HB 2571 Modifies provisions relating to the Division of Finance

     Handler: Crawford

Current Bill Summary

- Prepared by Senate Research -


SCS/HB 2571 - This act modifies and creates various new provisions relating to financial services.

MISSOURI WORKPLACE RETIREMENT SAVINGS

(Sections 285.1000 - 285.1055)

This act establishes new provisions relating to retirement savings plans for private-sector employees. These provisions are substantially similar to SCS/HCS/HB 1732 (2022), SB 1125 (2022), SB 1213 (2022), and SB 298 (2021).

The act creates the Missouri Workplace Retirement Savings Plan, which is a multi-employer retirement plan. The plan is to be designed, developed, and implemented by the Missouri Workplace Retirement Savings Board in accordance with the limitations and requirements set forth by the act. Each eligible employee may opt-in to contribute a minimum of one percent or any percentage, up to the maximum, in increments of one-half of one percent, of his or her salary or wages to the plan, or may, at a later date, elect to opt-out of the plan or may contribute at a higher or lower rate, expressed as a percentage of salary or wages. The Board is permitted to provide for an annual increase in the contribution amount of each employee. Such increase shall be by not less than 0.5% per year. The plan is required to be fully implemented no later than September 1, 2024.

An annual audit is required to be conducted of the Missouri Workplace Retirement Savings Plan, the Missouri Workplace Retirement Savings Board, and the trust in which the assets of the plan are held. Such audit shall be completed by a certified public accountant and be submitted to the Governor, Treasurer, President Pro Tem of the Senate, and Speaker of the House of Representatives.

The act creates the Missouri Workplace Retirement Savings Board within the State Treasurer's office, of which the State Treasurer shall be the chair. With the exception of the Treasurer, all members of the Board are appointed by the Governor, the President Pro Tem of the Senate, or the Speaker of the House of Representatives. Such members shall serve at the pleasure of the appointing authority, but in no event longer than four years.

The Board is required to conduct outreach to individuals, employers, stakeholders, and the public in general about the program. Such outreach shall include informing them of the benefits of tax-favored retirement saving and other information, as specified in the act.

The Board is permitted to enter into intergovernmental memoranda of understanding with the state and any agency of the state for the purpose of services needed to implement the plan.

The act provides that no employer shall be liable, or bear responsibility, for an employee's decision to participate in the plan or for any result, decision, or action as a result of an employee participating in the plan.

Furthermore, the act exempts certain public entities from liability for any loss, deficiency, failure to realize gain, or other adverse consequences incurred as a result of participation in the plan by an employee.

The act provides that certain individual account information under the plan shall be confidential and may only be disclosed as otherwise required under state or federal law, or at the request of the individual.

This act modifies various provisions relating to the regulation of certain financial institutions.

DIVISION OF FINANCE REGULATIONS

The act modifies various provisions relating to the regulation of financial institutions.

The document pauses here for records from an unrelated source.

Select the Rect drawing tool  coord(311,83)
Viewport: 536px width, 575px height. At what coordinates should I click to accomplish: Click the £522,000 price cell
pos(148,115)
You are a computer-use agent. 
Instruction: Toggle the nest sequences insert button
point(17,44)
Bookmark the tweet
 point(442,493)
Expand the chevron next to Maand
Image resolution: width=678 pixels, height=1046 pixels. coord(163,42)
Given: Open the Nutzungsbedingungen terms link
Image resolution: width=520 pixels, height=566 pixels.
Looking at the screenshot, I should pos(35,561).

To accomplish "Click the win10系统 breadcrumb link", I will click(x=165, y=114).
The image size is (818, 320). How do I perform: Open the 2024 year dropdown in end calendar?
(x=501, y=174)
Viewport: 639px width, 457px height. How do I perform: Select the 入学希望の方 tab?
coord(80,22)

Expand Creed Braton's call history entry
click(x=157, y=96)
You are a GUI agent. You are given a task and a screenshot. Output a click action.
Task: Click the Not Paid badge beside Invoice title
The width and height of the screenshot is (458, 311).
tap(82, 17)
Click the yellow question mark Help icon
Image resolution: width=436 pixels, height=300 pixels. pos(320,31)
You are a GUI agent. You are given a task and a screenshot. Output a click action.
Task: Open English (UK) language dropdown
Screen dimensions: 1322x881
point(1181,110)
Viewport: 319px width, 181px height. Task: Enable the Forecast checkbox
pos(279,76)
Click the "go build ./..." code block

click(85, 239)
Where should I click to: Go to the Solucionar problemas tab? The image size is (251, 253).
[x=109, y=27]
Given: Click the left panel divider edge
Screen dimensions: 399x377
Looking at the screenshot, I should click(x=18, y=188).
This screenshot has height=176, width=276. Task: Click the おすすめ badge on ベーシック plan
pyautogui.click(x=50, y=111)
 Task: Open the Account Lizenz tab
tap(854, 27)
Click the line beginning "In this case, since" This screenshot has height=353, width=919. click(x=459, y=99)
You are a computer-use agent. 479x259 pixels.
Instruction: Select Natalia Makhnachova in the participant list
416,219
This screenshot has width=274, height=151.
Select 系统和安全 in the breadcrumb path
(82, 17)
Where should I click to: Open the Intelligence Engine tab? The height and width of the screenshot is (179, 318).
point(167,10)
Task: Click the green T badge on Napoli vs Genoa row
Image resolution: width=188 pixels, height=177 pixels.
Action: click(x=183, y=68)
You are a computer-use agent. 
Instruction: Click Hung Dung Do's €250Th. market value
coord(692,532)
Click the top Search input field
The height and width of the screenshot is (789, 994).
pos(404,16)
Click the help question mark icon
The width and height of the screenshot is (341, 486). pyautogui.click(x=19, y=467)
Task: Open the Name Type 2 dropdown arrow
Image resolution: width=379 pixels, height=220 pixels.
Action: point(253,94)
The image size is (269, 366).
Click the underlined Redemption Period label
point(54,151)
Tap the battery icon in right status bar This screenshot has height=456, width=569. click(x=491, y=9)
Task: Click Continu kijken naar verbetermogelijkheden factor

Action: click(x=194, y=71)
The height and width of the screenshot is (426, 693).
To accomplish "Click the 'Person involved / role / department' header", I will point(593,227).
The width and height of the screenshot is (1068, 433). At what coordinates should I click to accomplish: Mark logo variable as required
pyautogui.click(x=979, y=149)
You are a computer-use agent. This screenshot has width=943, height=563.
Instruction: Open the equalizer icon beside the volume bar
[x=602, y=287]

These provisions are substantially similar to SB 1096 (2022).

AUTHORITY OF THE DIVISION OF FINANCE

(Section 361.020)

The act stipulates that the Division of Finance is in charge of the execution of the laws relating to banks, trust companies, and the banking business of the state; laws relating to persons and entities engaged in the small loan or consumer credit business in the state; the laws relating to persons and entities engaged in the mortgage business in the state; and the laws relating to persons and entities engaged in any other financial services related to business over which the Division of Finance is granted express authority.

RESPONSIBILITIES OF THE DIVISION OF FINANCE - STATE BANKING AND SAVINGS AND LOAN BOARD

(Section 361.098)

The act provides that the compensation and necessary travel and other expenses of the members of the State Banking and Savings and Loan Board shall be paid out of the Division of Finance Fund.

Current law provides that a majority of the members of the State Banking and Savings and Loan Board constitutes a quorum. This act provides that three members of the board shall constitute a quorum.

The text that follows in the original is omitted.